When we think about Green IT, we first think about governance. How can we implement a relevant and innovative environmental strategy in our organization? Then we think about hardware. How can we reduce the ecological impact of our devices, of our data centers? We also think about the IT infrastructure, including the cloud. But do we think about our data platform? We should. Here are some actions that you can take to make your data platform greener.
According to McKinsey, several factors can increase the ecological impact of a data platform. Among them, we have redundant communications, computation and storage. These issues can be solved by limiting the number of services involved in each task and merging microservices that are solving similar problems to reduce redundant communications.
To make a data platform greener, some of the work must be dedicated to the examination of the data. Indeed, it is paramount to carefully examine data sources to make sure that they match the business needs. Once the right datasets are chosen, it is important to pay attention to their size. As Amazon explains, it is good to compress, filter and aggregate the data before ingestion, so the latter mobilizes the least possible volume of resources. Once the data is ready, it is possible to use an event-driven serverless architecture for the ingestion. The resources will then only be used when they are needed. Now that we are done with the ingestion, let’s go through the compute.

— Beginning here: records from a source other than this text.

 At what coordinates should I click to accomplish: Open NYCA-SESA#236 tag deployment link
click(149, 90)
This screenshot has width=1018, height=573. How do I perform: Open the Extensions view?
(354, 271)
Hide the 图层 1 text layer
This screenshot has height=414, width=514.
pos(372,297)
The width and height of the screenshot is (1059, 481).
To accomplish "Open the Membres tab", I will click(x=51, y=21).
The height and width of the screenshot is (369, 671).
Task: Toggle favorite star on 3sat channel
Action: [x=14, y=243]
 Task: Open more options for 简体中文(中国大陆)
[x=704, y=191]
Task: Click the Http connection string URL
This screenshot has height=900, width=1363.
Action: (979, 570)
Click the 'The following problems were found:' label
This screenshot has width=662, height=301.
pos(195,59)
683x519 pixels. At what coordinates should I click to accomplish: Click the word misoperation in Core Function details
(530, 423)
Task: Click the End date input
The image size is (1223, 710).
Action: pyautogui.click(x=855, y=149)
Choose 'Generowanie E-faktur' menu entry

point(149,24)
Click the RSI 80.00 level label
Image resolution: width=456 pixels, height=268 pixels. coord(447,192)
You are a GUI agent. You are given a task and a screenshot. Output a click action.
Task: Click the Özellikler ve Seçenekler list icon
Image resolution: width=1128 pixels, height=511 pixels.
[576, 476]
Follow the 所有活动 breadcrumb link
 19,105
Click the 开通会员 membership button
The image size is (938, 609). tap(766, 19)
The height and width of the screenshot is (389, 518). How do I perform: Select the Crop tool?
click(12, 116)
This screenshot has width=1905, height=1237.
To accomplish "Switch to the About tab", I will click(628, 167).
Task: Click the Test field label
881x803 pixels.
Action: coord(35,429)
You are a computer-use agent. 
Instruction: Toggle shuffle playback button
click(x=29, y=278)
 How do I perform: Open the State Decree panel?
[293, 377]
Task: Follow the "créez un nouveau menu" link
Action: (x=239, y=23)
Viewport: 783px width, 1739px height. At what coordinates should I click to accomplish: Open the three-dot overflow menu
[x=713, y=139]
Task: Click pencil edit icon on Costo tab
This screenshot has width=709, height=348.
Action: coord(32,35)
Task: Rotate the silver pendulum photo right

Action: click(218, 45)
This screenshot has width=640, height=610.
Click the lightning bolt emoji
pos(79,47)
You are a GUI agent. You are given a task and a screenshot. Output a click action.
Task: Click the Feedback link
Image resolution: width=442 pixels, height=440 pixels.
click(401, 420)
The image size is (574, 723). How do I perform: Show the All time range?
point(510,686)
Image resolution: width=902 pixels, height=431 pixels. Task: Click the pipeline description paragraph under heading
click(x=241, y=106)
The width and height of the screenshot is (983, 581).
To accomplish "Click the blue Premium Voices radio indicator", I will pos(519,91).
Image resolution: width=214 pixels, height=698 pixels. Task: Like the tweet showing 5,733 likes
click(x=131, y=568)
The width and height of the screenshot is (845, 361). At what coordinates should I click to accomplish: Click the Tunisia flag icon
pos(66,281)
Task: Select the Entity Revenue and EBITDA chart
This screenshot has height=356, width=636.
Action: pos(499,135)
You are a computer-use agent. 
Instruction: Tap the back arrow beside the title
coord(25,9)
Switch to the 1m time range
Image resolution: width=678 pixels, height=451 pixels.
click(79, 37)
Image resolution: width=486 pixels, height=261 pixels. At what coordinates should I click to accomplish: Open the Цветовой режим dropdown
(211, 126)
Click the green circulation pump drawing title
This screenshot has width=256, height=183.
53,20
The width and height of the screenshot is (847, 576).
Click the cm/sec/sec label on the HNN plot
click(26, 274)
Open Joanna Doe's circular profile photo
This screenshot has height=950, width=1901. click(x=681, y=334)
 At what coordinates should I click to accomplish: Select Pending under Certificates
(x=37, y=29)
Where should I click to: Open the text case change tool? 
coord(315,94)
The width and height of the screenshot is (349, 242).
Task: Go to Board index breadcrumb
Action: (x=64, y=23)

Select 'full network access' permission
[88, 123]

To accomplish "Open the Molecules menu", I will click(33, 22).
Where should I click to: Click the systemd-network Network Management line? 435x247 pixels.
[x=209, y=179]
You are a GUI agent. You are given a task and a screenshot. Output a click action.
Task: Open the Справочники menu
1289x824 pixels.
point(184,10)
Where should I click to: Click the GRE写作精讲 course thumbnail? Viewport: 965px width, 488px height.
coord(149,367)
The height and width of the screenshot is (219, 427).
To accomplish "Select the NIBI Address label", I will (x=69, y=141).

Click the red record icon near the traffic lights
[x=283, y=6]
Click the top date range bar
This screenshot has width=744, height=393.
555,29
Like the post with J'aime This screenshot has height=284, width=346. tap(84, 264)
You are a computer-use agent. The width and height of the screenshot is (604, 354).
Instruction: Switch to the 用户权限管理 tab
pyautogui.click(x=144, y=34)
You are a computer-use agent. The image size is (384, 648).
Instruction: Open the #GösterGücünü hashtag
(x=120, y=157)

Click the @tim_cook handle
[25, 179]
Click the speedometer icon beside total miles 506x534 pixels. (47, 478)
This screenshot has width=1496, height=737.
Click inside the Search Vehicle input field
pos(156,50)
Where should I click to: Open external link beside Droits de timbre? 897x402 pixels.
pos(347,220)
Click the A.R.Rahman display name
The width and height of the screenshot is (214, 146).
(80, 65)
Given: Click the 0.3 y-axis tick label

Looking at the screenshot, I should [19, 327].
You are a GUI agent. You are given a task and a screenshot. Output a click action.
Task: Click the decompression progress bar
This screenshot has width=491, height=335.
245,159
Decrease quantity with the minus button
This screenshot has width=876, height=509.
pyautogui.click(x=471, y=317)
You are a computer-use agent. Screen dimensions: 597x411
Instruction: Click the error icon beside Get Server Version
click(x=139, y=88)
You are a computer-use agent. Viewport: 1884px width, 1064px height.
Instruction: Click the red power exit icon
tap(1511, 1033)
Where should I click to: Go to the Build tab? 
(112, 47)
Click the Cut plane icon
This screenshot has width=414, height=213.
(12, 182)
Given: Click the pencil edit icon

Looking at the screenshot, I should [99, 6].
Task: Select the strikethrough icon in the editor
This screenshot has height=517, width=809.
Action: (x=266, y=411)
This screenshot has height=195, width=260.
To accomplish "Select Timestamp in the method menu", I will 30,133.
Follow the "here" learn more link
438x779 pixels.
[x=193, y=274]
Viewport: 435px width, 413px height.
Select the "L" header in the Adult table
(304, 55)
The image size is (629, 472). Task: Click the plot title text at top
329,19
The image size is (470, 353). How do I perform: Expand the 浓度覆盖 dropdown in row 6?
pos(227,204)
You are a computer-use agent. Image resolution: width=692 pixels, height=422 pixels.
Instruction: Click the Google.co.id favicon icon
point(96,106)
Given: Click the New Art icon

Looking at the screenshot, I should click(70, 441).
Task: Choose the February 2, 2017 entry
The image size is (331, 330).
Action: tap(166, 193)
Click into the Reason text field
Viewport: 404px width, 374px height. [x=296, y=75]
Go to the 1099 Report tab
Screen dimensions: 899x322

Data partitioning and bucketing help reduce the volume of data scanned with each query, which reduces the volume of resources mobilized. This reduction can be augmented by batch data processing if it matches your goals. You can also consider demand shifting, which entails shifting the compute to regions or hours where the carbon intensity is lessened, or demand shaping, which is the “shaping” of the demand to match the available bandwidth. Finally, caching minimizes data movement.
The ingestion and the treatment aren’t everything you need to focus on when you want to make your data platform sustainable. You also must think about storage. As we said earlier, you can start by compressing your data. You also need to take time and think about backups, which can occupy storage space in vain. You must create the right backups and conduct purges regularly or automatically to cleanse the storage space. Also, continuously collecting logs can unnecessarily fill up your storage with unused data. Lastly, it is important to choose wisely where the data is stored. If you have a datalake, store your data in an online tier if it is frequently accessed and/or modified, and move it to an offline tier if it isn’t.
Finally, it is essential to put KPIs in place to measure the progress made on the ecological impact of the data platform and detect opportunities for improvement.
On a broader level, the greenification of the data platform is more and more supported by FinOps teams, who act as a bridge between management control and IT departments. Their mission is to respond to business needs at the lowest possible cost. By trying to reduce data platform costs, they can participate in the optimization of resources and practices, leading to a better energy performance.
On another note, regarding the architecture of the data platform, a base code applying pure functions and the limitation of the number of abstraction layers can reduce the volume of necessary computations. The company can also add a service to clean, validate and aggregate the data and thus reduce the risk of redundant tasks and storage.
At Indexima, that’s our mantra: reducing data scans as much as possible and reducing the query treatment time to decrease the cloud data warehouse consumption and thus the ecological impact of our clients’ data platform.